EXERCISE BRIEF:
Can you reproduce every line of the listing below word for word, leaving out the pictures?

DATA FOR THIS TASK:

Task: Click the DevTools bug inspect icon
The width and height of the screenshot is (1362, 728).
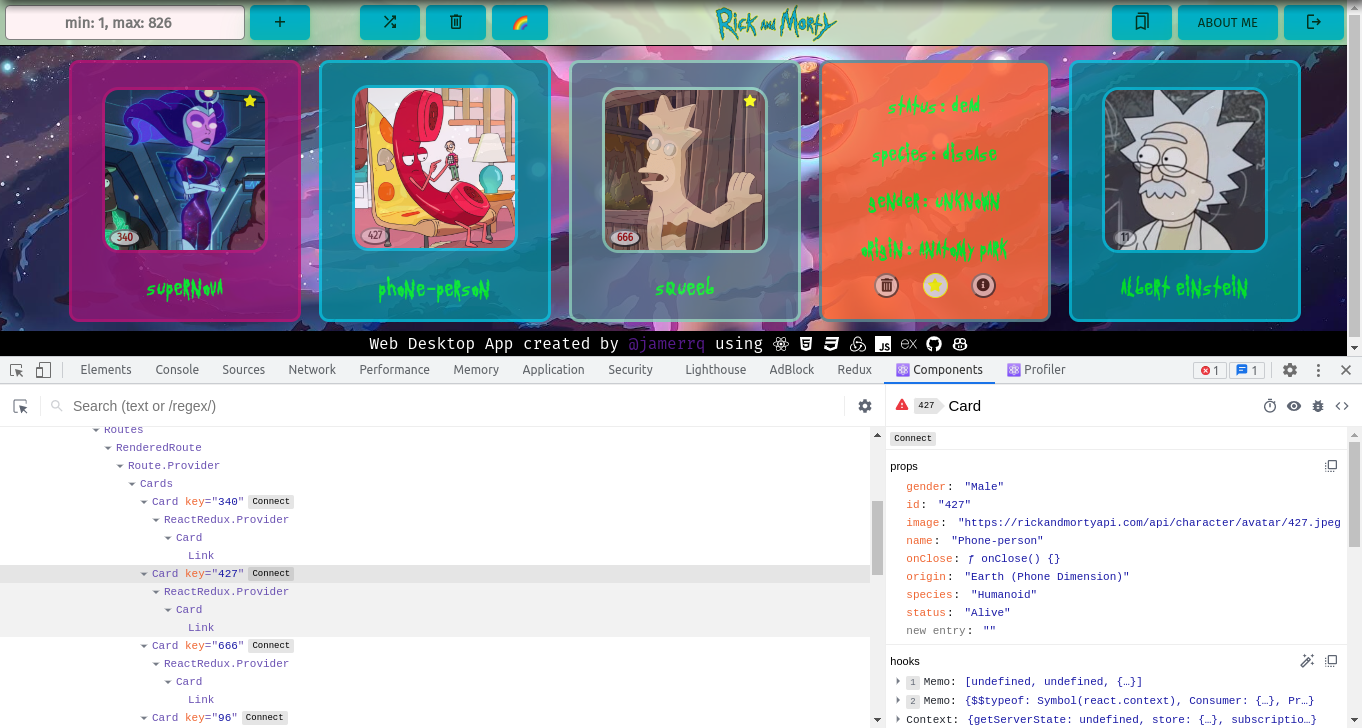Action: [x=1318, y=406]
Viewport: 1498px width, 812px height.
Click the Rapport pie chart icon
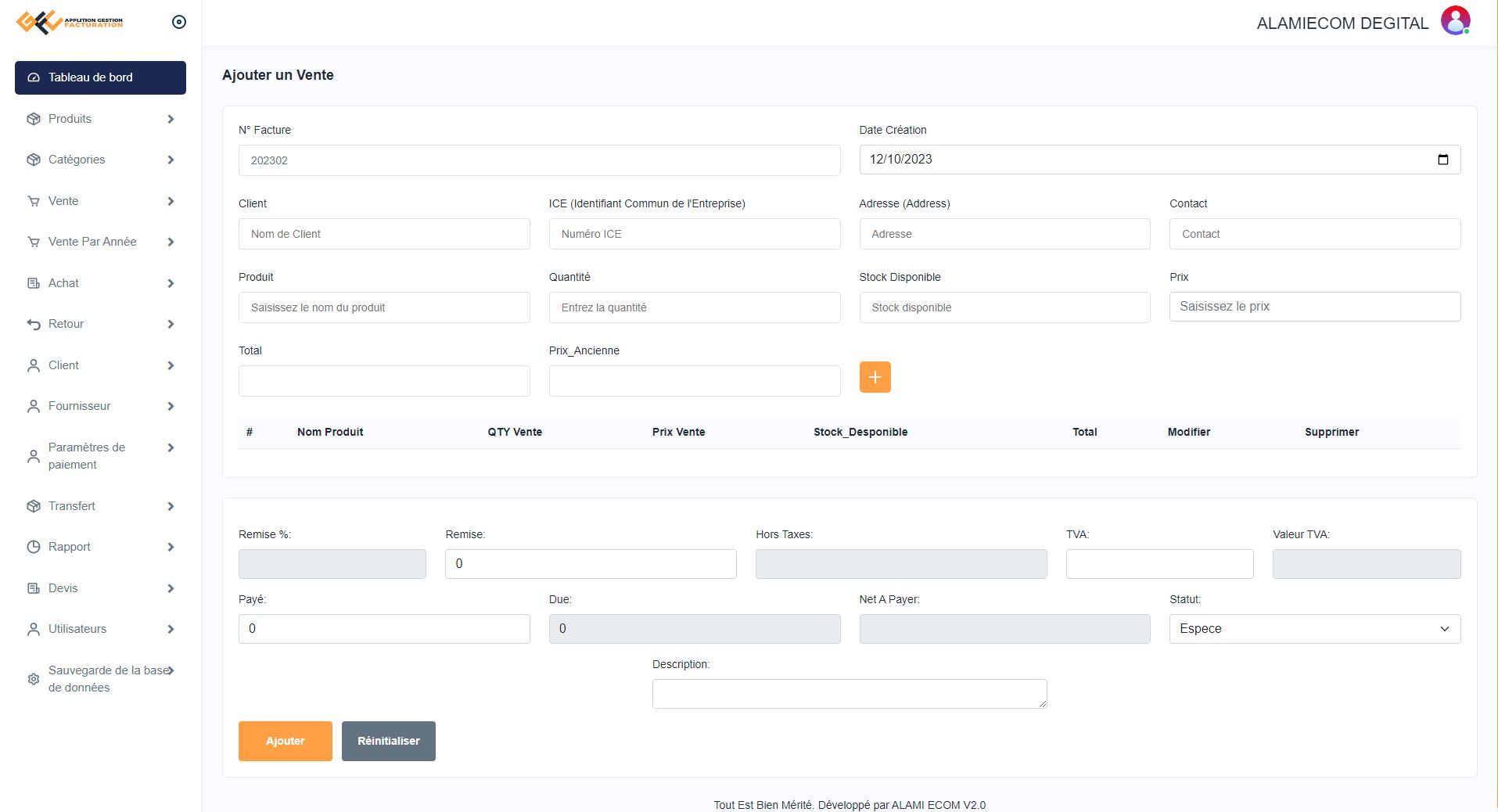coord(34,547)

SOLUTION:
Task: Click the DevTools bug inspect icon
The width and height of the screenshot is (1362, 728).
Action: [x=1318, y=406]
Viewport: 1498px width, 812px height.
Click the Rapport pie chart icon
coord(34,547)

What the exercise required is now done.